The section's role was to determine whether markets, practices and regulation were meeting customers' needs.
The verdict delivered by John Vickers, director general of fair trading, was clear.
"There are serious questions about how effectively competition in this market is working," said Mr Vickers in July last year, when he announced he was referring the market to the Competition Commission.
Warranties are sold on the basis that they offer peace of mind but critics claim most are over-priced and under-used.
The warranties market is dominated by the Dixons Group, which includes the Dixons, Currys and PC World chains. The Group sells almost 25% of policies on household electrical products, according to a report from the Competition Commission.

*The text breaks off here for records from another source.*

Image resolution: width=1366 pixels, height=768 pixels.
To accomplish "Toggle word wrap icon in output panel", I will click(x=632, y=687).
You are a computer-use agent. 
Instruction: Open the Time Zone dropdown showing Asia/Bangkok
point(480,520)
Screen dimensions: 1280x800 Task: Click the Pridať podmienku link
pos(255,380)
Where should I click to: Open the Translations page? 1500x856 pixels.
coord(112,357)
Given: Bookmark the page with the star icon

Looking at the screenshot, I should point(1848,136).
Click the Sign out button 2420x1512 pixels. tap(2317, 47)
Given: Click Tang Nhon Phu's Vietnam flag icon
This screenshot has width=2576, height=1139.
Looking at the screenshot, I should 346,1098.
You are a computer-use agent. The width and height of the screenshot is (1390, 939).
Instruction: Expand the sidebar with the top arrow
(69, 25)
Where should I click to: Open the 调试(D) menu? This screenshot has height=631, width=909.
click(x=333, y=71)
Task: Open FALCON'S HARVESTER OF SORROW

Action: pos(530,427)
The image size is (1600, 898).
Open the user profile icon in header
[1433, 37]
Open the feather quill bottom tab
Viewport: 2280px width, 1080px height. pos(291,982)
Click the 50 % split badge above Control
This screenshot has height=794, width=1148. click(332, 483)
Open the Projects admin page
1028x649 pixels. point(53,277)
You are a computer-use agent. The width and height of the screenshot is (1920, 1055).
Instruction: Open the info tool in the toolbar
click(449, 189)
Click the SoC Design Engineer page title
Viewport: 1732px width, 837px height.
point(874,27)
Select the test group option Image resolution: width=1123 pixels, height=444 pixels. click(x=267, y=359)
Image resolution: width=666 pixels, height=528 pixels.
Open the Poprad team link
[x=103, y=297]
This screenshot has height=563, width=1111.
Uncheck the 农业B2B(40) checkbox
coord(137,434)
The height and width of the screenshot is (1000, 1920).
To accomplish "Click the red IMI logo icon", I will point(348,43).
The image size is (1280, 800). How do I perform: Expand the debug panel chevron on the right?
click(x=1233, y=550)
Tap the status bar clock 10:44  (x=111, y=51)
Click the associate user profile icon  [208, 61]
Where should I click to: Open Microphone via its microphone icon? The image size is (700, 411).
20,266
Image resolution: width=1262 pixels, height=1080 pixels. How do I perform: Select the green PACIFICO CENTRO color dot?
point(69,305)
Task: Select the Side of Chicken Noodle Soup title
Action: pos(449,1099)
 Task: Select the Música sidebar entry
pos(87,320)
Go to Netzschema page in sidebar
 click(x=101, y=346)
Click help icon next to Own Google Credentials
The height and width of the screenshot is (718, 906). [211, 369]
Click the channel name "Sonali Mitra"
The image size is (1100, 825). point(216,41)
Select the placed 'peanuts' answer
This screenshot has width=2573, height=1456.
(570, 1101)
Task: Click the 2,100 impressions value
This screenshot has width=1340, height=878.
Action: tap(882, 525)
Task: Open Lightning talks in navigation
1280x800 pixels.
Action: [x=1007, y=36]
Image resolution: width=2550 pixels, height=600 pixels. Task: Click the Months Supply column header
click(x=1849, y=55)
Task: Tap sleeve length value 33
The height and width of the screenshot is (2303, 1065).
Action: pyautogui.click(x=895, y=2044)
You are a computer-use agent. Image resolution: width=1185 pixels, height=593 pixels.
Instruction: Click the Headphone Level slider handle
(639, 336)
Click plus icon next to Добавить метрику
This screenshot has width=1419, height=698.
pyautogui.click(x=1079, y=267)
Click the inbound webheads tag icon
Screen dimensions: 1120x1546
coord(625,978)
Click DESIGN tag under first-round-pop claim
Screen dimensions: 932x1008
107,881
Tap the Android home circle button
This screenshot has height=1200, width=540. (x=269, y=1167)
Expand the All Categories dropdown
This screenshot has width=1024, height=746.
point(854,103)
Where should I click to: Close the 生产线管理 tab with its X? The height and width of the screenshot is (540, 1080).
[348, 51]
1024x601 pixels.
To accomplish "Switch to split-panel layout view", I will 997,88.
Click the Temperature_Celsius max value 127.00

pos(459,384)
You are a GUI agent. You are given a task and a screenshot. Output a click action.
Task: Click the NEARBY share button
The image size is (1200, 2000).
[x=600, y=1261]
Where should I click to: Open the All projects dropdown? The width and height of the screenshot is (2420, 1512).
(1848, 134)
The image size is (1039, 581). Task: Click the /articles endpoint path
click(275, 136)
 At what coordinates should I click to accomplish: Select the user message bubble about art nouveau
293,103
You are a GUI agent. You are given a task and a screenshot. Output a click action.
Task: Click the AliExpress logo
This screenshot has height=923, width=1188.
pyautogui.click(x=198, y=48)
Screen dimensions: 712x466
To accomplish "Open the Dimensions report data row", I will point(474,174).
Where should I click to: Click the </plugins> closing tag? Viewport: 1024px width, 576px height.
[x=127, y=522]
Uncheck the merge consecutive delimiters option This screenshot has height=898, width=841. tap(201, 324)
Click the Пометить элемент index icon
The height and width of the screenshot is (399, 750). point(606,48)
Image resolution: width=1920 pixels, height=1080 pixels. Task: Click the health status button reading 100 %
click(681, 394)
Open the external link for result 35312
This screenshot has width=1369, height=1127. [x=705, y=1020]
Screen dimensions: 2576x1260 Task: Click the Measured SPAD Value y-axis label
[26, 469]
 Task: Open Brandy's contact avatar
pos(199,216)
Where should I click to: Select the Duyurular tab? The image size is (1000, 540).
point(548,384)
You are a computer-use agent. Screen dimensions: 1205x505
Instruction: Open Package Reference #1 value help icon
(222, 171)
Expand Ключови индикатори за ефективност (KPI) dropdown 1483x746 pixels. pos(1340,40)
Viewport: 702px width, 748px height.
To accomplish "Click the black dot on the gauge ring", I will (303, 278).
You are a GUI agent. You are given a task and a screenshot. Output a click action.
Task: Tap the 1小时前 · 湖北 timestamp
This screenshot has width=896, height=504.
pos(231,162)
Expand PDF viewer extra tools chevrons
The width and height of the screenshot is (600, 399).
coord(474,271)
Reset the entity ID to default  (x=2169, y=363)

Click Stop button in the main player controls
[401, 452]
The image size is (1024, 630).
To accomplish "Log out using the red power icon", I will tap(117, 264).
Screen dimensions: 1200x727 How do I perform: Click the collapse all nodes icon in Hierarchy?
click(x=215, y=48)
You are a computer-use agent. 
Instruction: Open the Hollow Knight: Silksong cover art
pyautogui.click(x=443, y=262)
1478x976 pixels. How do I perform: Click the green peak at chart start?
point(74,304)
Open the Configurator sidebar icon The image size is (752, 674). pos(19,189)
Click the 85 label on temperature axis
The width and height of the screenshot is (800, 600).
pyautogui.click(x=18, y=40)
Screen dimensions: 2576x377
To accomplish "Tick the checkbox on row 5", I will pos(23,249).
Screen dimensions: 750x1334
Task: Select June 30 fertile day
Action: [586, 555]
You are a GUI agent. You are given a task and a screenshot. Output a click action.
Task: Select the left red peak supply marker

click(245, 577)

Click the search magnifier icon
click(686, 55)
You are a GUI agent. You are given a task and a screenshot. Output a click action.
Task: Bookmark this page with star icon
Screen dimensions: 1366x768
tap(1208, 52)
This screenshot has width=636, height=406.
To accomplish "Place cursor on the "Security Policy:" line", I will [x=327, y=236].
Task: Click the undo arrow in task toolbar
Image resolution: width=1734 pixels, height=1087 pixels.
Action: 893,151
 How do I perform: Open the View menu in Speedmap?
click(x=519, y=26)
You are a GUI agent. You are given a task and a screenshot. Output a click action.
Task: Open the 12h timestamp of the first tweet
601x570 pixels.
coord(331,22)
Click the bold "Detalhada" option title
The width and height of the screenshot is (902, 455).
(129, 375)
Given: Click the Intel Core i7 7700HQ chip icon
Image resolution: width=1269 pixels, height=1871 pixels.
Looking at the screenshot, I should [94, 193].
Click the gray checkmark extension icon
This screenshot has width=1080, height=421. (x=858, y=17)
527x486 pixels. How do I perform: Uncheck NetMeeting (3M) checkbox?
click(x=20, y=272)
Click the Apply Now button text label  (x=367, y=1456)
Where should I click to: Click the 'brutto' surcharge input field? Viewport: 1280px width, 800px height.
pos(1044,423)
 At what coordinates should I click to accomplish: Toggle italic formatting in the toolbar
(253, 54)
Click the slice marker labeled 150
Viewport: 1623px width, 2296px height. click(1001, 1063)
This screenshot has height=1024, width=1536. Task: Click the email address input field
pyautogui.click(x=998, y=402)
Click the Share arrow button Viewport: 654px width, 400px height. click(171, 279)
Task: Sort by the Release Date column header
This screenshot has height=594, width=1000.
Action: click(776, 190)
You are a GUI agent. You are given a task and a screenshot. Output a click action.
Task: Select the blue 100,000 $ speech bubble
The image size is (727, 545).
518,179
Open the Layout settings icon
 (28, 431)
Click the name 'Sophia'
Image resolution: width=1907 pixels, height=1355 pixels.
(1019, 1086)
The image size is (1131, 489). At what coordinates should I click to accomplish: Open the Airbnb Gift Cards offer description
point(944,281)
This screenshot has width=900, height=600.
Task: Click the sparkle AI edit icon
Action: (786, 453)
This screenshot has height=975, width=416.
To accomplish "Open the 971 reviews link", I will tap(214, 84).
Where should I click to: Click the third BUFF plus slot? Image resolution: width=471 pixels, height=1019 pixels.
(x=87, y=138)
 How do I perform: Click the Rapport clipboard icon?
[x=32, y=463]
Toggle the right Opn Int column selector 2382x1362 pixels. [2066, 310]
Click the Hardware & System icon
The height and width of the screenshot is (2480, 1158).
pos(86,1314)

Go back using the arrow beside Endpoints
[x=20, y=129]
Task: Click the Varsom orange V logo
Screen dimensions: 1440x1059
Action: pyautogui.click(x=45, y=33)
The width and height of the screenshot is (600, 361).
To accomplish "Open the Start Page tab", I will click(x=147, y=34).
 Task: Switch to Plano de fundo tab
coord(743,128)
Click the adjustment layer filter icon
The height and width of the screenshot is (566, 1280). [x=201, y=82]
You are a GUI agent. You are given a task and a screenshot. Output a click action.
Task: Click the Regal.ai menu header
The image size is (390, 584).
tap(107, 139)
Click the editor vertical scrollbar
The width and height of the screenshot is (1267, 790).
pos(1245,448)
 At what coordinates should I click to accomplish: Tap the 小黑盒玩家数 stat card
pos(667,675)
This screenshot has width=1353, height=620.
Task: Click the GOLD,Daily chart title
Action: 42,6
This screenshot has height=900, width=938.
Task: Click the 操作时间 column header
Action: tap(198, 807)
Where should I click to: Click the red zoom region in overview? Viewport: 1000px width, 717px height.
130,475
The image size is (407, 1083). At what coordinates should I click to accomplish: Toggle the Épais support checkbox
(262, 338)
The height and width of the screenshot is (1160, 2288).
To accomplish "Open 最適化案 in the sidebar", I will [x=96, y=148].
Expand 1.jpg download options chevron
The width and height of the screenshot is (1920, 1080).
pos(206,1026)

Analysts estimate up to 47% of Dixons' pre-tax profits come from the sale of warranties while for rival Comet they could be worth as much as 80%.
The Consumers' Association, which has led criticism of extended warranties on electrical goods, says a five-year policy typically costs between a third and a half the cost of the product it covers.
According to the OFT's report from last year, a five-year warranty from Dixons or Currys will add £139 to the price of a washing machine on sale for £225 or less, while the same policy on a £280 washer dryer costs £169.
The Consumers' Association say electrical products are also more reliable than ever.
An investigation by its magazine Which? found just a 15% chance of a washer-dryer breaking down in the first three years of a policy and 25% within five years.
The likelihood of a customer claiming is even lower on televisions, DVD players and video recorders.
Which? said there was a 6% probability of someone with an extended warranty on a standard TV claiming in the first three years, rising to 9% within five years.
Consumers with a problem are also urged to consider their rights under the Sale of Goods Act and to check their household contents insurance which often covers theft and accidental damage.
Retailers, led by the Dixons Group, say most warranties offer far more than a simple repair.
Customers can call helplines which offer advice on products such as PCs which can present difficulties in setting-up and operating.
The companies also reject claims that staff use hard sell tactics to get customers to take out a policy because they have targets to meet.